Suite à l’entrée en vigueur le 1er janvier 2009 de la loi n°2007-308 du 5 mars 2007 portant réforme de la protection juridique des majeurs, et après avoir suivi la formation exigée par la loi et financée par son employeur, il a été employé en qualité de délégué à la protection judiciaire des majeurs.
Il était, par ailleurs, à la date de rupture de son contrat de travail, secrétaire du CHSCT.
Il a sollicité et obtenu, par arrêté du 6 septembre 2011, son inscription à titre personnel et privé sur la liste départementale des mandataires judiciaires à la protection des majeurs (MJPM).
Informé de cette situation par la publicité de l’arrêté de désignation, et considérant qu’il s’agissait d’une démarche constituant un manquement à son obligation de loyauté, l’UDAF l’a convoqué à un entretien préalable à un licenciement disciplinaire par courrier en date du 14 octobre 2011 et lui a signifié à cette occasion sa mise à pied à titre conservatoire.
L’entretien préalable a eu lieu le 28 octobre 2011.
Le comité d’entreprise, consulté sur la mise en 'uvre de cette mesure, a rendu un avis défavorable.
L’inspection du travail, saisie d’une demande d’autorisation de procéder au licenciement de pour motif disciplinaire, a refusé d’accorder cette autorisation par décision du 1er décembre 2011, notifiée à l’UDAF le 5 décembre 2011.
Le 2 janvier 2012, M. A B a pris acte de la rupture de son contrat de travail dans les termes suivants :
« Je vous indique que j’entends vous signifier par la présente ma prise d’acte de rupture de mon contrat de travail à vos torts exclusifs notamment pour les raisons suivantes :
Depuis la réintégration ordonnée par l’inspection du travail, je constate de votre part : refus de nous réintégrer le 5 décembre 2011, nous contraignant à faire appel à un huissier de justice, pressions et déstabilisations à notre encontre depuis le 6 décembre 2011, visant à obtenir notre démission, menaces, surveillance, courrier adressé au juge des tutelles le 2 décembre 2011, suppression de notre profil CAF PRO, nous empêchant d’exercer nos fonctions.
Depuis plusieurs mois, des harcèlements moraux, des brimades et des humiliations dont nous sommes victimes tant dans notre travail au sein de l’antenne de Lunéville que dans l’exercice de nos mandats respectifs de représentant du personnel.
La présente prise d’acte prend effet dès réception de cette lettre ».
M. A B a saisi le conseil de prud’hommes de Nancy, le 27 mars 2012, pour demander que la rupture du contrat de travail soit requalifiée en licenciement nul et que l’UDAF de Meurthe-et-Moselle soit condamnée, outre aux dépens, à lui verser les sommes suivantes :
— 3 868,98 euros bruts au titre du préavis,
— 386,89 euros bruts au titre des congés payés sur le préavis,
— 4 030,19 euros au titre de l’indemnité légale de licenciement,
— 25 000 euros au titre des dommages intérêts pour licenciement nul,
-1 500 euros au titre de l’article 700 du Code de procédure civile.

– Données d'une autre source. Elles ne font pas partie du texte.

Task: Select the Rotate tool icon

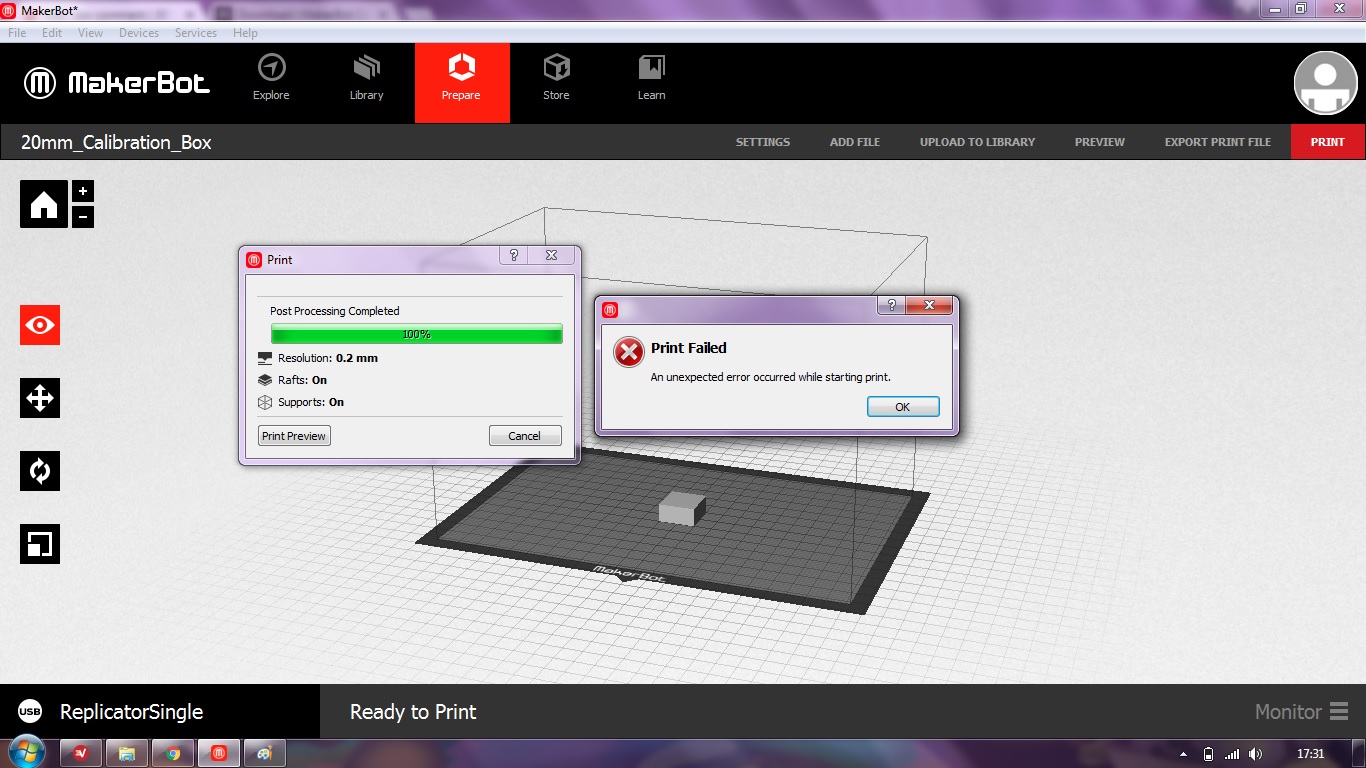Action: [x=40, y=471]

L’UDAF de Meurthe-et-Moselle a conclu au débouté de ses demandes et à sa condamnation à une somme de 1 500 euros au titre de l’article 700 du Code de procédure civile et aux dépens.
Par jugement du 15 mai 2013, le conseil de prud’hommes a dit que la prise d’acte de rupture du contrat de travail s’analysait en licenciement nul et a condamné l’UDAF de Meurthe-et Moselle, outre aux dépens, à verser à M. A B les sommes suivantes :
— 3 868,98 euros bruts au titre du préavis de deux mois,
— 386,89 euros bruts au titre des congés payés sur le préavis,
— 4 030,19 euros au titre de l’indemnité conventionnelle de licenciement,
— 10 750 euros au titre des dommages et intérêts pour licenciement nul,
— 800 euros au titre de l’article 700 du Code de Procédure civile.
Le conseil de prud’hommes a également ordonné à l’UDAF de remettre au salarié les documents de fin de contrat rectifiés et l’a déboutée de sa demande au titre de l’article 700 du Code de procédure civile.
Le 12 juin 2013, l’UDAF de Meurthe-et-Moselle a relevé appel du jugement.
Elle demande l’infirmation du jugement, qu’il soit dit et jugé que la prise d’acte s’analyse en démission, que le salarié soit débouté de ses prétentions, condamné à restituer à l’UDAF les sommes perçues en vertu de l’exécution provisoire dont était assorti le jugement et condamné à une somme de 2 000 euros au titre de l’article 700 du Code de procédure civile et aux dépens. A titre subsidiaire, il est demandé de réduire les sommes allouées au strict minimum.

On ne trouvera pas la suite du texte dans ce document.